Vida Alves marcou a história da televisão brasileira ao protagonizar, ao lado de Walter Foster, o primeiro beijo em uma novela brasileira. Em Sua Vida Me Pertence, da TV Tupi, em 1951, o beijo foi ao vivo, porque não havia gravação.


Vida Alves foi também pioneira quando em 1964, em A Calúnia, protagonizou um beijo gay com a atriz Geórgia Gomide.

A história era de uma menina malvada que inventa que duas jovens eram amantes, vivias por Vida e Geórgia Gomide, que muito tristes, sentaram-se uma perto da outra, dão as mãos e dizem que se amam. É aí que acontece o beijo. A repercussão foi maior porque já havia videotape,

Em seus 70 anos de carreira, trabalhou no rádio e principalmente em telenovelas, contracenando com Tarcísio Meira, Glória Menezes e Eva Wilma entre outros. Fez cinema, apresentou programas na TV e escreveu novelas. Em 1995, foi uma das fundadoras da Associação dos Pioneiros Profissionais e Incentivadores da Televisão Brasileira, e do Museu Pró-TV, que visa preservar a memória da televisão brasileira. Neste mesmo sentido, lutou pela criação oficial do Museu da Televisão Brasileira.

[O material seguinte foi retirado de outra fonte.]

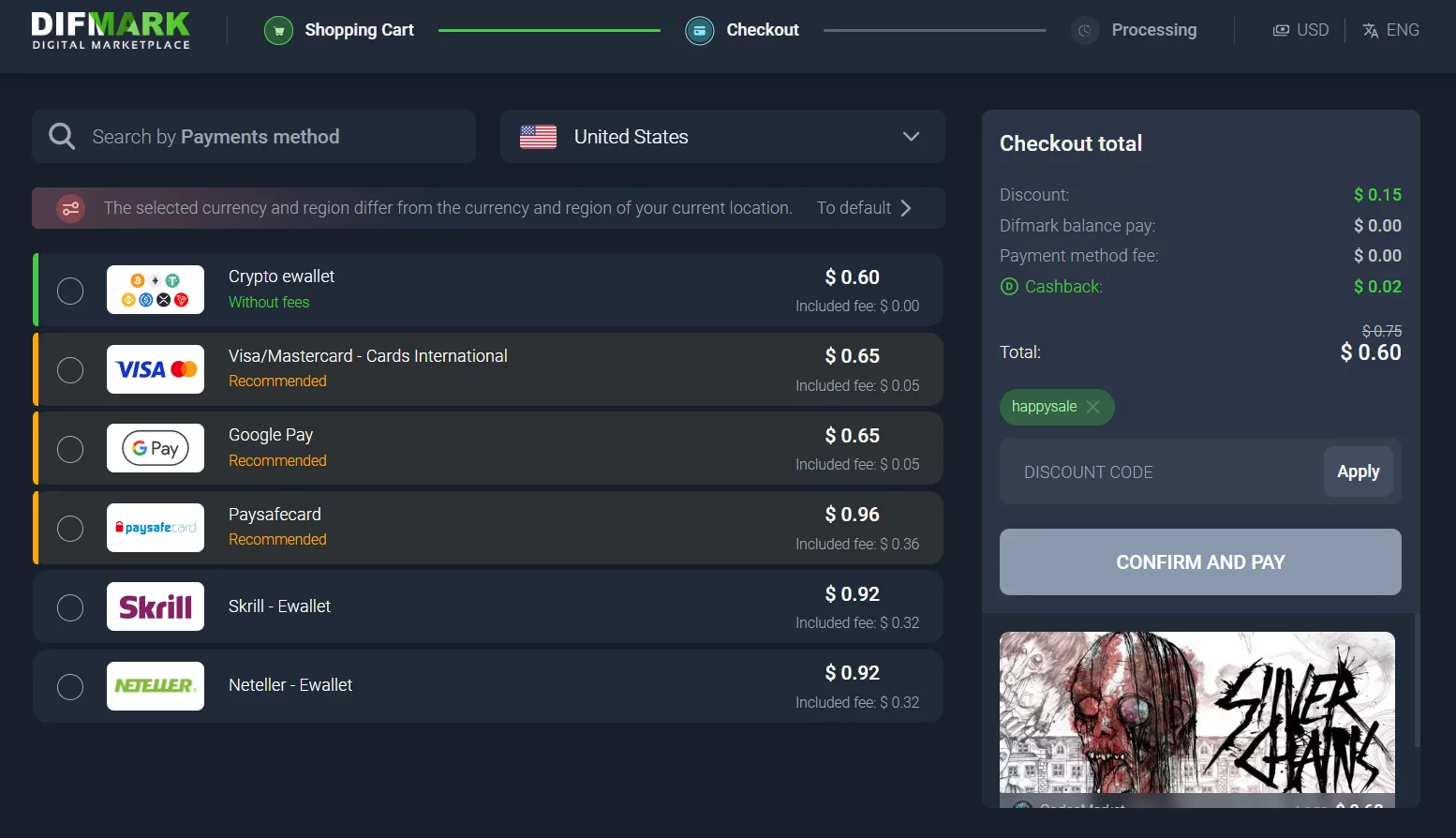Screen dimensions: 1456x838
Task: Remove the happysale discount code tag
Action: coord(1092,407)
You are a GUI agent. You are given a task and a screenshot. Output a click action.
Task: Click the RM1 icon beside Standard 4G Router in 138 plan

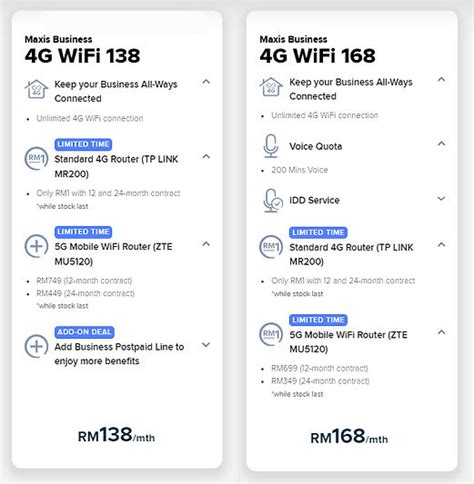[x=36, y=158]
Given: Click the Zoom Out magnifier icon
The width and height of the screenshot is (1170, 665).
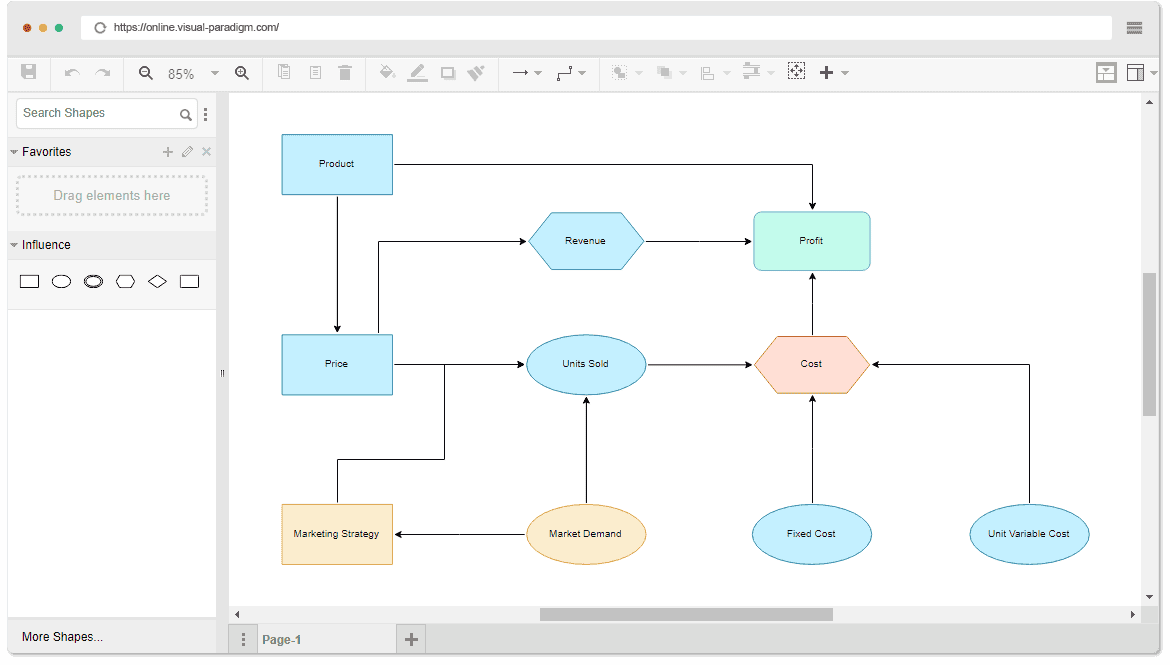Looking at the screenshot, I should (x=145, y=72).
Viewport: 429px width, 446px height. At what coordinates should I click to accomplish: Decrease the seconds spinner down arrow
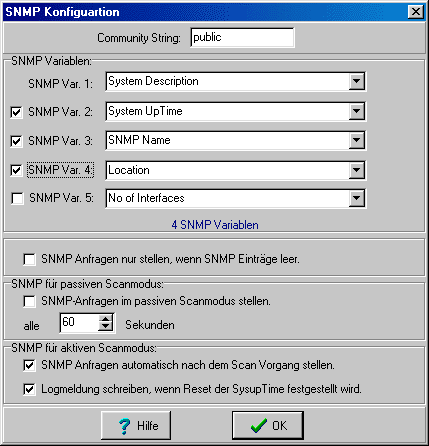click(x=106, y=327)
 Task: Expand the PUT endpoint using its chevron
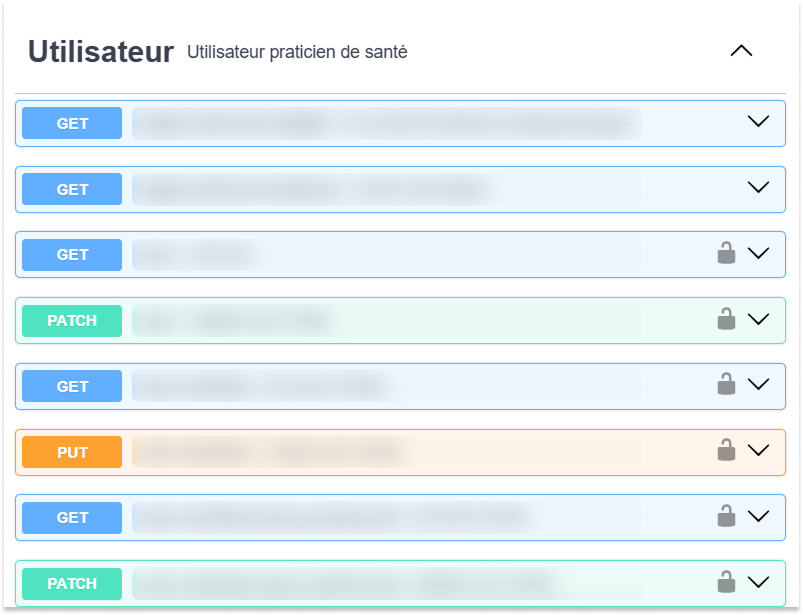pos(758,450)
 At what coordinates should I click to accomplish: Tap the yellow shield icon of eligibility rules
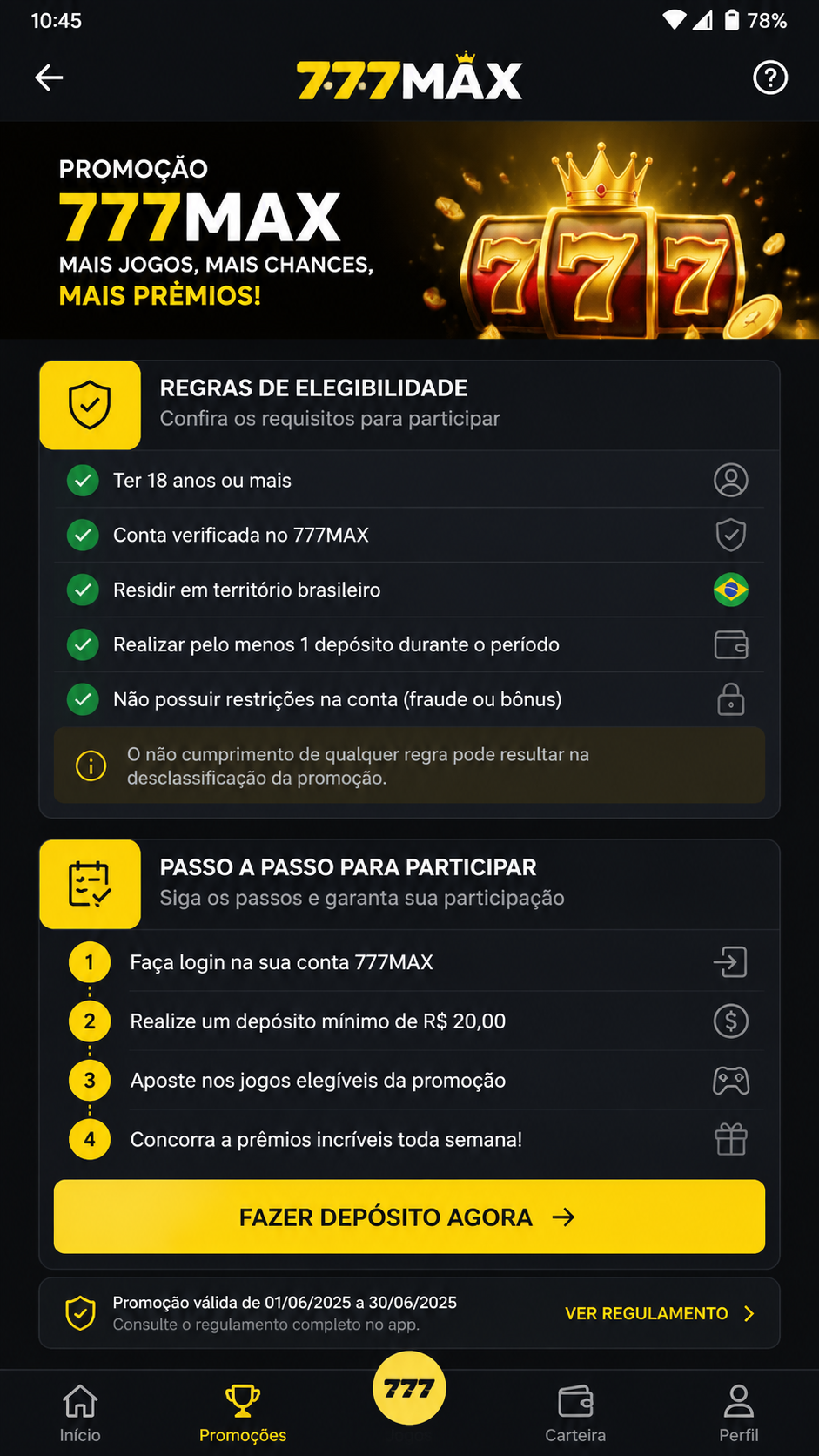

A trajetória da atriz é contada na biografia Vida Alves – Sem medo de viver, de Nelson Natalino, lançada em 2013.

Nascida na cidade de Itanhandu, Minas Gerais, em 15 de abril de 1928, Vida Alves aos 88 anos, estava com a saúde comprometida há um ano, quando passou por uma cirurgia, mas seguiu com problemas de saúde. A atriz estava internada no hospital Sancta Maggiore desde 28 de dezembro, e morreu de falência múltipla dos órgãos.  O velório ocorre em São Paulo, no Cemitério do Araçá e o enterro acontece nesta tarde, a partir das 16h.